Methods and results: A total of 11 638 Atherosclerosis Risk In Communities study participants, median age 57 at baseline (1990-1992), were followed through 2010. Cox regression was used to evaluate the independent association of baseline serum active FGF-23 with incident outcomes. Models were adjusted for traditional cardiovascular risk factors and estimated glomerular filtration rate. During a median follow-up of 18.6 years, 1125 participants developed coronary heart disease, 1515 developed heart failure, and 802 died of cardiovascular causes. For all 3 outcomes, there was a threshold, whereby FGF-23 was not associated with risk at <40 pg/mL but was positively associated with risk at >40 pg/mL. Compared with those with FGF-23 <40 pg/mL, those in the highest FGF-23 category (≥ 58.8 pg/mL) had a higher risk of incident coronary heart disease (adjusted hazard ratio, 95% CIs: 1.65, 1.40 to 1.94), heart failure (1.75, 1.52 to 2.01), and cardiovascular mortality (1.65, 1.36 to 2.01). Associations were modestly attenuated but remained statistically significant after further adjustment for estimated glomerular filtration rate. In stratified analyses, similar results were observed in African Americans and among persons with normal kidney function.

Conclusions: High levels of serum FGF-23 were associated with increased risk of coronary heart disease, heart failure, and cardiovascular mortality in this large, biracial, population-based cohort. This association was independent of traditional cardiovascular risk factors and kidney function.

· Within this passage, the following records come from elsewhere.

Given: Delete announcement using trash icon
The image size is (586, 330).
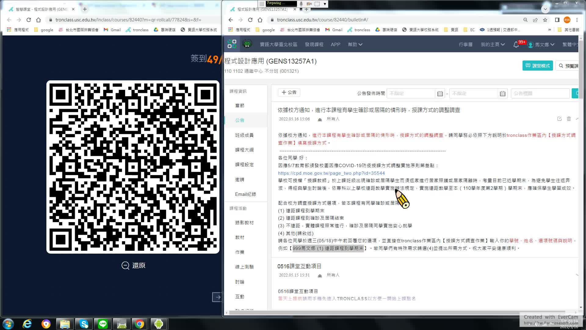Looking at the screenshot, I should (x=569, y=119).
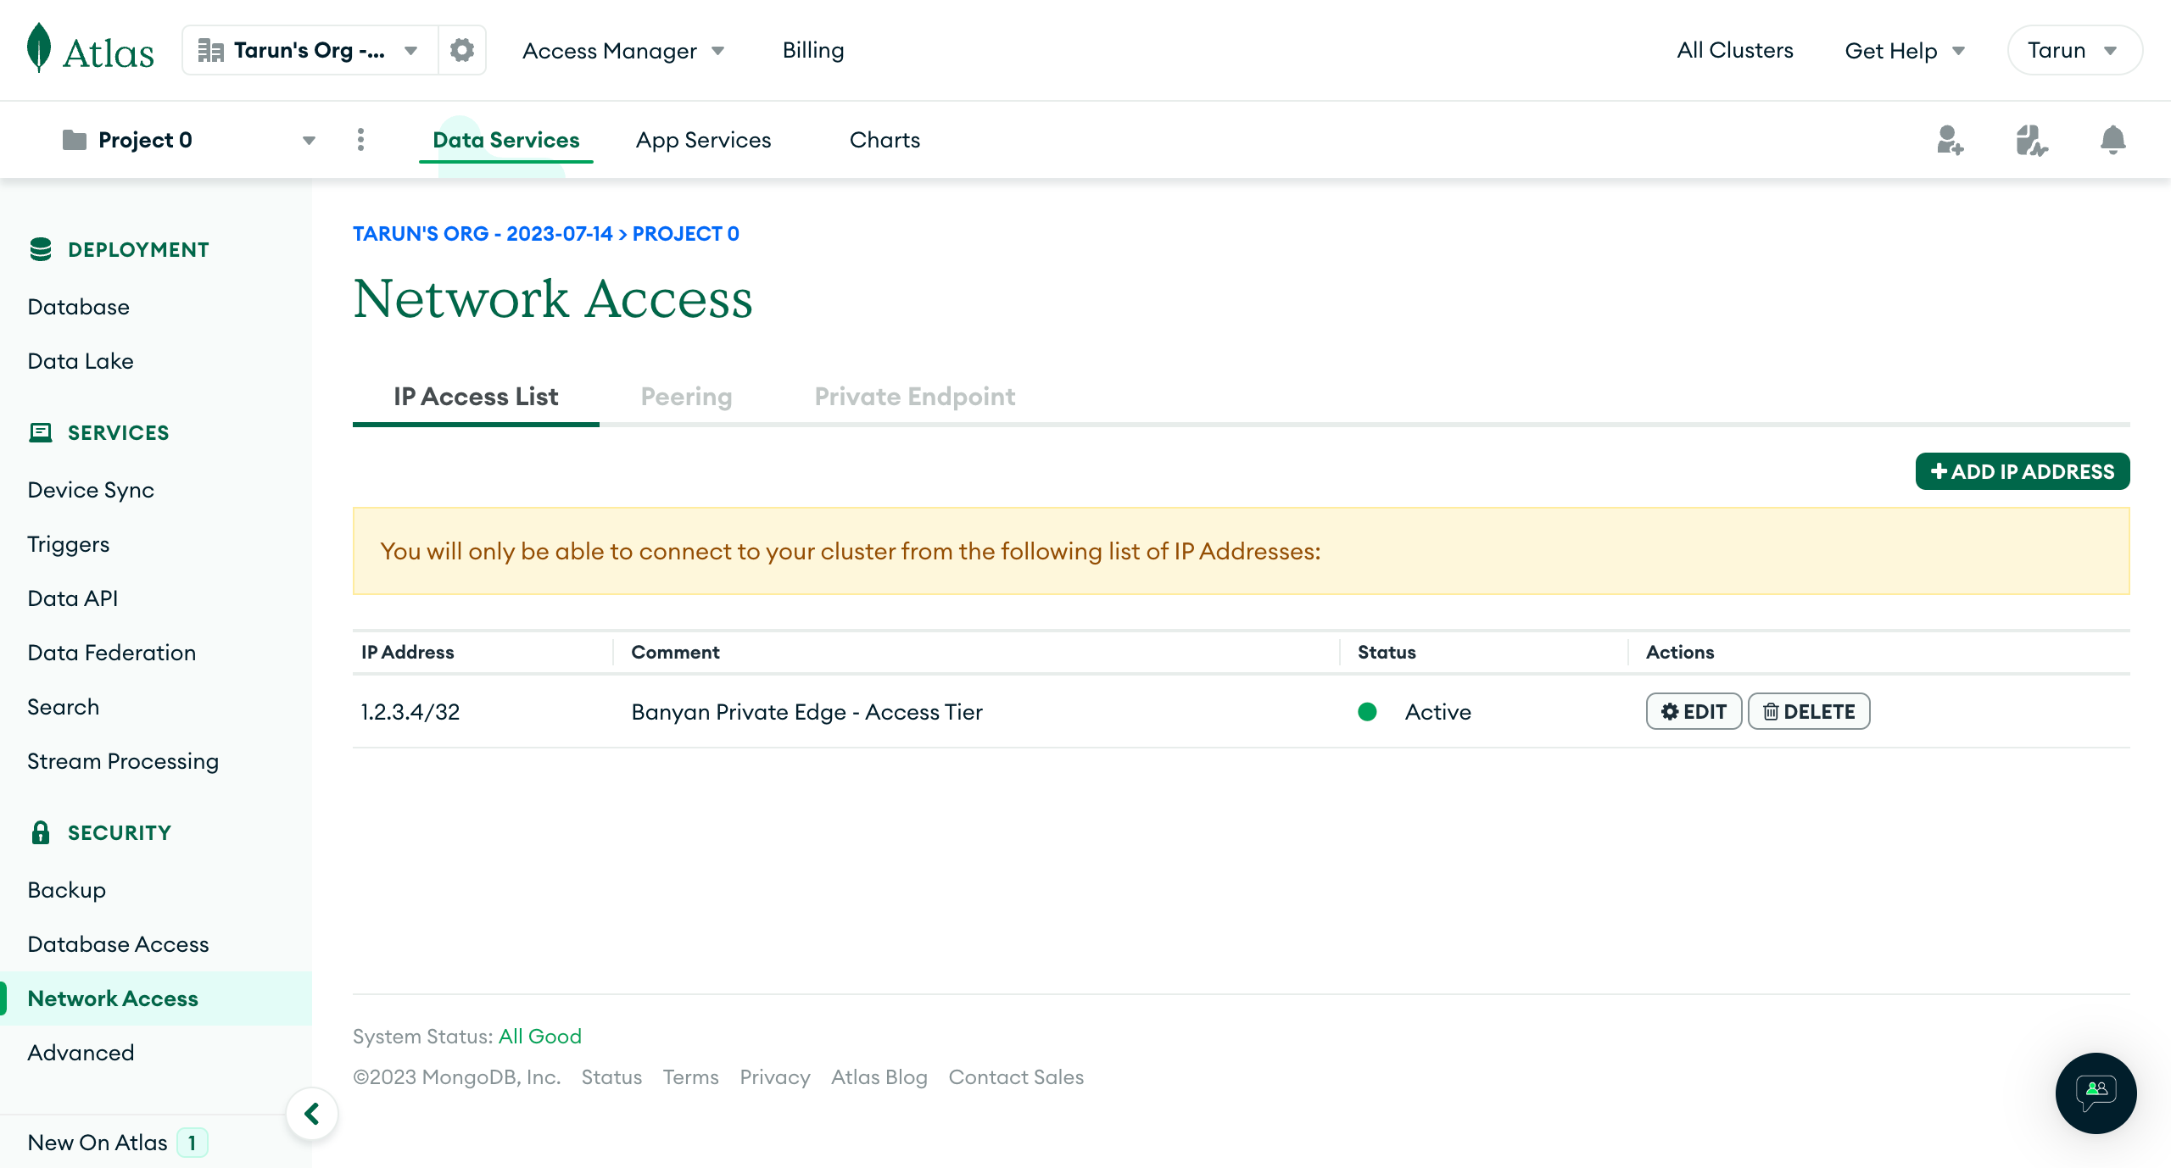Delete the 1.2.3.4/32 IP entry
This screenshot has height=1168, width=2171.
tap(1809, 711)
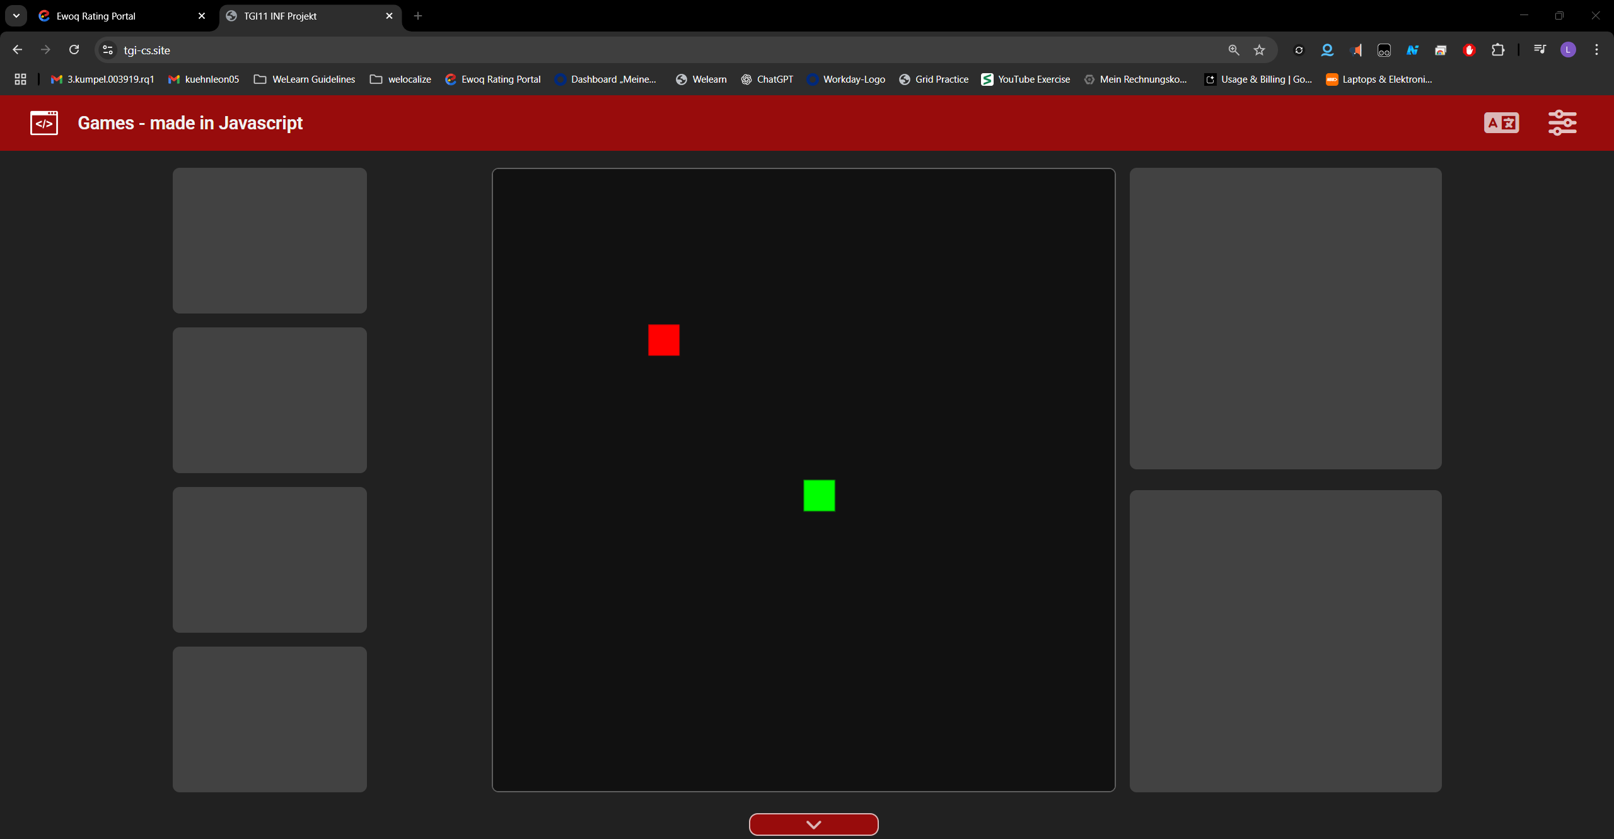Expand the red chevron-down button below the game
Screen dimensions: 1614x839
(813, 824)
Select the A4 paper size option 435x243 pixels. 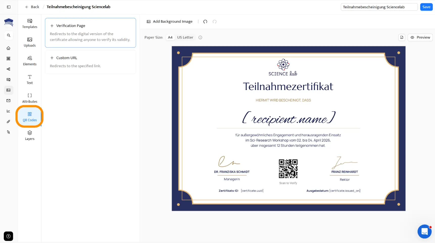(170, 37)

Keywords: Atherosclerosis Risk In Communities; cardiovascular mortality; coronary heart disease; epidemiology; fibroblast growth factor 23; heart failure.

Figure 1.

Association of serum FGF‐23 with risk of incident CHD, HF, and cardiovascular mortality: the ARIC Study 1987–2010. Biomarkers modeled as restricted cubic splines with knots at the 5th, 27.5th, 50th, 72.5th, and 95th percentiles and are adjusted for age, sex, and race. Black line represents hazard ratio; gray shaded area, 95% confidence interval. A, FGF‐23 and incident CHD. B, FGF‐23 and incident HF. C, FGF‐23 and incident cardiovascular mortality. ARIC indicates Atherosclerosis Risk In Communities; CHD, coronary heart disease; FGF‐23, fibroblast growth factor‐23; HF, heart failure.